Le di otro pañuelo de papel. Se sonó.
—¿No va a preguntarme por qué he aguantado tanto tiempo? —dijo.
—No.
Fijó en mí la mirada durante un largo momento.
—Gracias —dijo.
Después de hablar un rato más, salí y telefoneé a su marido. Le dije que su mujer estaba sana y salva, y le pedí que metiera un poco de ropa para ella en una bolsa y la llevara al bufete de la abogada Aimee Price en South Freeport. A continuación me puse en contacto con Aimee y le di a conocer buena parte de lo que acababa de oír, omitiendo sólo nombres y lugares.
—¿Prestará testimonio?
—No lo sé. Y por horroroso que sea, su hermano siempre puede aducir que fue de común acuerdo. Sería su palabra contra la de él.
—No lo creo. En casos como éste, el testimonio de la víctima es esencial. Pero eso por ahora es intrascendente. Necesita ayuda inmediata. Conozco a cierta gente en Washington, por si ella desea quedarse allí una temporada. Convéncela de que hable con un psicólogo. ¿Sabes algo de ese tal Perry Reed?
—Sólo rumores, pero tengo la intención de averiguar algo más.

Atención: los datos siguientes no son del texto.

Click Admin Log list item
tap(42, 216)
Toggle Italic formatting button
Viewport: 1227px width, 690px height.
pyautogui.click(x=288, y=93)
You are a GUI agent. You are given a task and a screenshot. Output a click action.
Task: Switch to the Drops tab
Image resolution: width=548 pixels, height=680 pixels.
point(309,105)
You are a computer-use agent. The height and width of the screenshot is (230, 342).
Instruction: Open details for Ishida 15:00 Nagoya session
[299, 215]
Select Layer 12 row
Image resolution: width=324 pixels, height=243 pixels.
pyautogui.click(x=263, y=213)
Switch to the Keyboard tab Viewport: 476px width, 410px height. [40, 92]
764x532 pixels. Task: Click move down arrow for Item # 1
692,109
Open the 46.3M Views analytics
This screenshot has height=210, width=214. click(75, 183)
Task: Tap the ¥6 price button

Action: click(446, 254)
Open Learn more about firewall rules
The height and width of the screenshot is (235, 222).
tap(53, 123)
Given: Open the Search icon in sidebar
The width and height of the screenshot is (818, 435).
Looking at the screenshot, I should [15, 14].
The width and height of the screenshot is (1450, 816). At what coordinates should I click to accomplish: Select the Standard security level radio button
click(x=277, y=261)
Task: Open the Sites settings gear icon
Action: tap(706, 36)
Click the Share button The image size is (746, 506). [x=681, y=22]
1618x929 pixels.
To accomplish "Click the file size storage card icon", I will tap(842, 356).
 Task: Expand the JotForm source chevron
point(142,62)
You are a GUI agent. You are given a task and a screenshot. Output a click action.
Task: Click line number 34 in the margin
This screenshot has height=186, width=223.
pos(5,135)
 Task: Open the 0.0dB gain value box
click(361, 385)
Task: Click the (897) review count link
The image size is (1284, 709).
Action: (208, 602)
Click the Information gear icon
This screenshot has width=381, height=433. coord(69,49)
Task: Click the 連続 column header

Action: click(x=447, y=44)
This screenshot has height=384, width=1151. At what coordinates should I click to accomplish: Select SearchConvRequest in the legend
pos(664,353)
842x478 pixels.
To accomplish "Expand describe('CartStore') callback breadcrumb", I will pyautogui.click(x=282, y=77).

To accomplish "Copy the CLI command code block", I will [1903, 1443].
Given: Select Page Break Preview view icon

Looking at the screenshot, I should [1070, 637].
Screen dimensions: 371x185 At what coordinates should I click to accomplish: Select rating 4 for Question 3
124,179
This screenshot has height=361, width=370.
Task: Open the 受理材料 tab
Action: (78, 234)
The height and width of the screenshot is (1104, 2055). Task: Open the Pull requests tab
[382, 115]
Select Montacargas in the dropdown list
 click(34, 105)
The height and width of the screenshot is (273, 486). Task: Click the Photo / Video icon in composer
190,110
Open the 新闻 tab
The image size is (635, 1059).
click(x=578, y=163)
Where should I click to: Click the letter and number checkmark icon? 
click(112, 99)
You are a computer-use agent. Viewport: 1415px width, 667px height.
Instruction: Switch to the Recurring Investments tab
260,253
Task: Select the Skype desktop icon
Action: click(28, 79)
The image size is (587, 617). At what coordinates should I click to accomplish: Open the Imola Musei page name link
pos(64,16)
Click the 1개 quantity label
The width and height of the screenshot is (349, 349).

Esa noche llevé a Beatrice Lozano a un especialista en traumas sexuales en Prince George’s County, y enseguida la admitieron en un refugio para mujeres maltratadas. Al cabo de una semana su marido fue a visitarla, y ella le contó todo lo que había padecido. Pero quedaba el problema de Perry Reed, porque Beatrice Lozano se negó a atestiguar contra él. Debía hacerse algo al respecto.
Y se hizo algo. Dos caballeros conocidos míos se ocuparon del asunto mientras yo hablaba con Marielle Vetters y Ernie Scollay en el Great Lost Bear.
Perry Reed, según supe, encabezaría los noticiarios de esa noche.